The Andrew W. Mellon Foundation has awarded a one-time, $40,000 grant to Hamilton College, in collaboration with the College of Wooster, to support the second Institute for Liberal Arts Digital Scholarship (ILiADS.org) conference, which will be held at Hamilton on July 24-29. ILiADs, originally conceived by the Digital Humanities institute (DHi) at Hamilton College and the College of Wooster, grew to a collaboration of more than 23 liberal arts colleges at the first conference in July 2015.
This year’s program will gather digital scholars, librarians, technologists and students in teams that will focus on digital scholarship projects. ILiADS’ mission is to foster both innovation and sustainability in digital liberal arts projects.
Feedback from last summer’s ILiADS attendees was uniformly positive and enthusiastic. Participants felt the Institute served a unique need for Digital Humanities practitioners at liberal arts colleges, bringing together valuable communities of practice in an environment that propelled digital projects forward and inspired new endeavors. What participants valued most highly from the 2015 conference was the week-long period of focused work during which teams had undisturbed time to focus on their digital projects and draw upon the additional expertise of the ILiADS organizers and staff.
The 2016 conference will incorporate two levels of professional support available to ILiADS participants: team coaches and ILiADS experts. The coaches are faculty, librarians and technologists from liberal arts colleges, each bringing excellent project management and digital project skills to guide their teams. These coaches also serve as liaisons between the teams and the ILiADS experts, a cohort of accomplished professionals with expertise in particular aspects of digital scholarship, ranging from interface design to metadata, GIS, or text encoding.
Experts have been selected based upon the particular needs of this year’s project teams and come from all sectors of higher education, including Yale University, University of Victoria, the University of South Carolina system, Michigan State University, and MITH (U. of Maryland), as well as liberal arts colleges.
While its focus remains on liberal arts colleges, ILiADS is committed to its role as a bridge between that sector and the larger Digital Humanities community and in shaping the broader conversations around digital scholarship and pedagogy.
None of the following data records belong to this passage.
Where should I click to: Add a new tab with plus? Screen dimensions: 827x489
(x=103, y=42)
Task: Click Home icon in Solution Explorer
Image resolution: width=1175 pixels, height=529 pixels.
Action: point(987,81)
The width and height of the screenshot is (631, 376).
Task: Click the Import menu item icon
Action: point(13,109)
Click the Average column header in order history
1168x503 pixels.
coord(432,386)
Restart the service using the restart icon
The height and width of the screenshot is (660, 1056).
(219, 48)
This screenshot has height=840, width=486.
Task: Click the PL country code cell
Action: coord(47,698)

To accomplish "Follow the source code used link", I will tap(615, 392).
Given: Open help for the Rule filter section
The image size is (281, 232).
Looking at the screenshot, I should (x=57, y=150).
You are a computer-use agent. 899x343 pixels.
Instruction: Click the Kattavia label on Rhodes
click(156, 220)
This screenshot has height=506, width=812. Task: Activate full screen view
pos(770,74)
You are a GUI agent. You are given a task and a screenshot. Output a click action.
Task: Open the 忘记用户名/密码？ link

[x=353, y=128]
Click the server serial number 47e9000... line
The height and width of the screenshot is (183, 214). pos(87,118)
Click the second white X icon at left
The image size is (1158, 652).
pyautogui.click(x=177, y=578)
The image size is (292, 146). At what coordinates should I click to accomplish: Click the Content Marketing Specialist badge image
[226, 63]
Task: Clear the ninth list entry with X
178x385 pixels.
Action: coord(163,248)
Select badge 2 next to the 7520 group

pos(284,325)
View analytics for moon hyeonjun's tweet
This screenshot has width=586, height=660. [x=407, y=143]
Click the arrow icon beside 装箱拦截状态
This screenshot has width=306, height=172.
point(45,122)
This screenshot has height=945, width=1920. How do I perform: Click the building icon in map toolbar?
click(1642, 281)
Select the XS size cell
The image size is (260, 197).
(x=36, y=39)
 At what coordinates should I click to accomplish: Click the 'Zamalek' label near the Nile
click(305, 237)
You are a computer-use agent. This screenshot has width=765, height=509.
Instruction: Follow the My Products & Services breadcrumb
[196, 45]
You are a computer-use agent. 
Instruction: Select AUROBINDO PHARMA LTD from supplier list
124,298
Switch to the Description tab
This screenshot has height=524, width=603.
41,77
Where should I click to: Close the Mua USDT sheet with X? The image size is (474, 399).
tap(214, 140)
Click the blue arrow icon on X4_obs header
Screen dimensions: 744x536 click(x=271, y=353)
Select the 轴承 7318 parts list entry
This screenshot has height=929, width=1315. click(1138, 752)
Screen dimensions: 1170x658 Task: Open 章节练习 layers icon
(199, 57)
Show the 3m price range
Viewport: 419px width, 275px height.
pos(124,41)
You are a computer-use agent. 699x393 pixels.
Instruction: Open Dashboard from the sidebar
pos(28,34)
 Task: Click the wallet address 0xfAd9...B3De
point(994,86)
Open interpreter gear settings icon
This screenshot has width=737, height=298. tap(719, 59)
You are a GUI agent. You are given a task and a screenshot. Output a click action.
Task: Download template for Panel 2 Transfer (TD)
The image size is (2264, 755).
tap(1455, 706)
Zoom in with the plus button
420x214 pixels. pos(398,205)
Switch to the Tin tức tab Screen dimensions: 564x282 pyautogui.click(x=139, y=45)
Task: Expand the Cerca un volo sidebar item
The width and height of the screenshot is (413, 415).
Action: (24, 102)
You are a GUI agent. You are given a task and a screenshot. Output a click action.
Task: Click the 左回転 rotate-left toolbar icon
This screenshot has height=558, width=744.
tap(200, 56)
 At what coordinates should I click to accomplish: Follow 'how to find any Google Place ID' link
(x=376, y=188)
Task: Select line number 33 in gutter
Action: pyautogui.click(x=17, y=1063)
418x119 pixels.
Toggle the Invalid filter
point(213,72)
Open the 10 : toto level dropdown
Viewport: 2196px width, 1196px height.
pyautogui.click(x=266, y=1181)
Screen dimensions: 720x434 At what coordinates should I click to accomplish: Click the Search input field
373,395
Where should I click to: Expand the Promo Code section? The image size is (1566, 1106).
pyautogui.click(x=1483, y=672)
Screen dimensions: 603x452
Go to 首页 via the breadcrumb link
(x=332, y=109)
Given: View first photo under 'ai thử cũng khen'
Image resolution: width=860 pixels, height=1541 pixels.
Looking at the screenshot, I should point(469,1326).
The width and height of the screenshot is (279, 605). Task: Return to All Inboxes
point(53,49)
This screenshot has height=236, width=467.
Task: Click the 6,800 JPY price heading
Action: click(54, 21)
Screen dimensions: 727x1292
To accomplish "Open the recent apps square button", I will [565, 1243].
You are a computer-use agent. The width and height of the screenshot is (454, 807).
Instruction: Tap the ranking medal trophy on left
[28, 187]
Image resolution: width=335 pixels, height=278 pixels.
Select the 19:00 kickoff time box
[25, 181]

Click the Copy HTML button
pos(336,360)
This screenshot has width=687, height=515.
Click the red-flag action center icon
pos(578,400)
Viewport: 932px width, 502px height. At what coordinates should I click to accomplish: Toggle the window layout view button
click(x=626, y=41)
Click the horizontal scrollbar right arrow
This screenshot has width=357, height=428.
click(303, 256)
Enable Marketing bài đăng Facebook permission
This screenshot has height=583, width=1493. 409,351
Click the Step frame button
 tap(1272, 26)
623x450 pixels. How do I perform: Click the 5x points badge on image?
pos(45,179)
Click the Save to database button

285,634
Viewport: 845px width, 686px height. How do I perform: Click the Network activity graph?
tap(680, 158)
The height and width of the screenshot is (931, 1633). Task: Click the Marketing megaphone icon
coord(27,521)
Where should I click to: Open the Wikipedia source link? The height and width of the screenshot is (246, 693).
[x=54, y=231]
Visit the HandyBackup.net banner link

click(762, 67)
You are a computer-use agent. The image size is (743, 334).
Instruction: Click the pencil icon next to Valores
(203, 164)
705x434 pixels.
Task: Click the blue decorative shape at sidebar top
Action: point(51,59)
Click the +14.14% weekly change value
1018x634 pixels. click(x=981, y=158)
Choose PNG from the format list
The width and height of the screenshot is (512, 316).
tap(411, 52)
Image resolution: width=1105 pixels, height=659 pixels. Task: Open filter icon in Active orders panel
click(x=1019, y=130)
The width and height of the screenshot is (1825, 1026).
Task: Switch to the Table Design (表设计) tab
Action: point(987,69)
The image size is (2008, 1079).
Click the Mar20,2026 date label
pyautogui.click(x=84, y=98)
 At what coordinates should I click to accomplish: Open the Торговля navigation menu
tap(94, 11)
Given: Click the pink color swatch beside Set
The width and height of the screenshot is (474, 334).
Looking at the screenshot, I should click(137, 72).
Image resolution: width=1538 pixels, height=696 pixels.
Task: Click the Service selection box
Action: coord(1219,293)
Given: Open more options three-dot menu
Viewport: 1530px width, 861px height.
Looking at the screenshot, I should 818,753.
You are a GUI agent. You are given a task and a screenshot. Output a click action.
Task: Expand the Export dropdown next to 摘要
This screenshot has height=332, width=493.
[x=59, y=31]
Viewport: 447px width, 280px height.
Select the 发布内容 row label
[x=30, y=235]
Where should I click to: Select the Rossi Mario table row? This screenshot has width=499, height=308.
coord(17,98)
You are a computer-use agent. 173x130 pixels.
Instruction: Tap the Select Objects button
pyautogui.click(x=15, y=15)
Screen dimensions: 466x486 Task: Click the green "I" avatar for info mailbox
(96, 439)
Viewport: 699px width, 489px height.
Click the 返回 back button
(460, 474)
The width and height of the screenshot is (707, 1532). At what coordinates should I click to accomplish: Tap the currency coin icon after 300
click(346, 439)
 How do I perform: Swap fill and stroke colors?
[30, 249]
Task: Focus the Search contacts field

Its coaches, experts and participants are all eligible to participate in the Digital Humanities Summer Institute (DHSI) training network. They are firmly established in national and international Digital Humanities communities, and ILiADS is exchanging ideas with research universities both in its experts and teams (for example, this year teams from Dartmouth, Pittsburgh, Penn State and Notre Dame will attend ILiADS).
Since last summer’s conference, ILiADS has been highlighted at a number of important DH events: DHSI, the Bucknell Digital Scholarship Conference, MLA’s annual conference and the EDUCAUSE Learning Initiative (ELI).
In addition, the Undergraduate Network for Research in the Humanities (UNRH ) formed at ILiADS 2015 will hold its second UNRH conference at Washington & Lee College this fall.